Though primarily remembered as a singer, London also made more than 20 films. Her widely regarded beauty and poise (she was a pin-up girl prized by GIs during World War II) contrasted strongly with her pedestrian appearance and streetwise acting technique (much parodied by impersonators). One of her strongest performances came in Man of the West (1958), starring Gary Cooper and directed by Anthony Mann, in which her character, the film's only woman, is abused and humiliated by an outlaw gang.
She performed on many television variety series and also in dramatic roles, including guest appearances on Rawhide (1960) and The Big Valley (1968). On May 28, 1964, London and her husband Bobby Troup recorded a one-hour program for Japanese television in Japan. London sang thirteen of her classic songs including "Bye Bye Blackbird", "Lonesome Road", and "Cry Me A River".
Her ex-husband, Jack Webb, was executive producer for the series Emergency!, and in 1972 he hired both his ex-wife and her husband, Troup, for key roles as head nurse Dixie McCall and emergency-room physician Dr. Joe Early respectively. They also appeared in an episode of the Webb-produced series Adam-12, reprising their roles. The onscreen camaraderie between London, Troup, Randolph Mantooth and Kevin Tighe (who played the paramedics in the series), carried over into real life as well. They remained close friends long after the series came to a close.
Mantooth, (when asked about his time working with this iconic singer/moviestar, Julie London, on a groundbreaking NBC TV show, Emergency!), if she had been a crazy, impish diva, replied: "No, she was not. She was not impish nor a diva. She was a soul, kind of mother. She was the kindest person I have ever known." Mantooth also added if it was ever up to London, who made sure that both Kevin Tighe & Randy himself, had stayed calm with her: "I don't know if it was up to her, but Kevin & I were both kept calm by her personality, when we were shooting in the hospital. Only Bobby Troup knew who she was … she was just like Julie! She made us laugh!"
London and Troup appeared as panelists on the game show Tattletales several times in the 1970s. In the 1950s, London appeared in an advertisement for Marlboro cigarettes singing the "Marlboro Song" and in 1978 appeared in television advertisements for Rose Milk Skin Care Cream.

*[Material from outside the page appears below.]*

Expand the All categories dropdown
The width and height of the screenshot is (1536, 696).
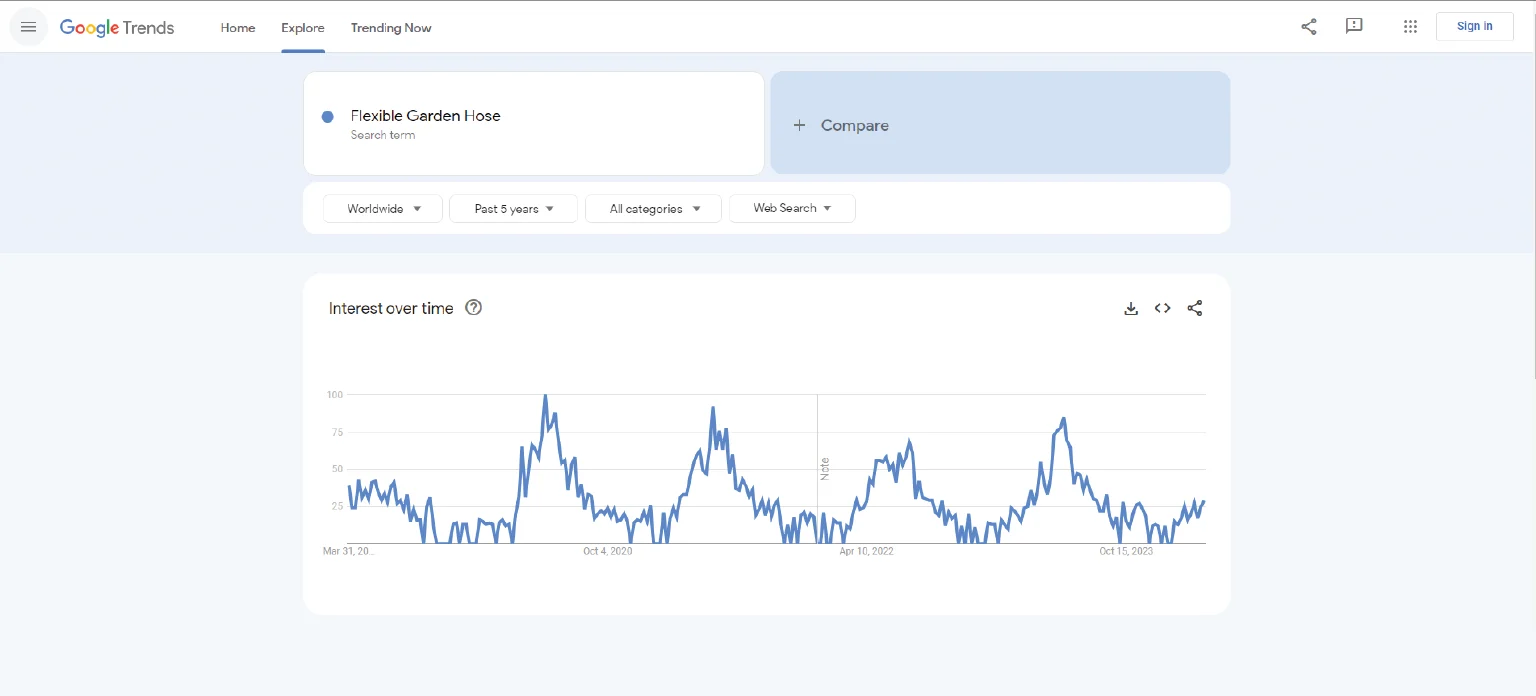point(653,209)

London suffered a stroke in 1995 and was in poor health until her death on October 18, 2000 (the day her husband, Bobby Troup, would have been 82), in Encino, California, at age 74. London was interred next to Troup in the Courts of Remembrance, Columbarium of Providence, at Forest Lawn-Hollywood Hills Cemetery in Los Angeles, California. Her star on the Hollywood Walk of Fame for recording is at 7000 Hollywood Boulevard in Los Angeles.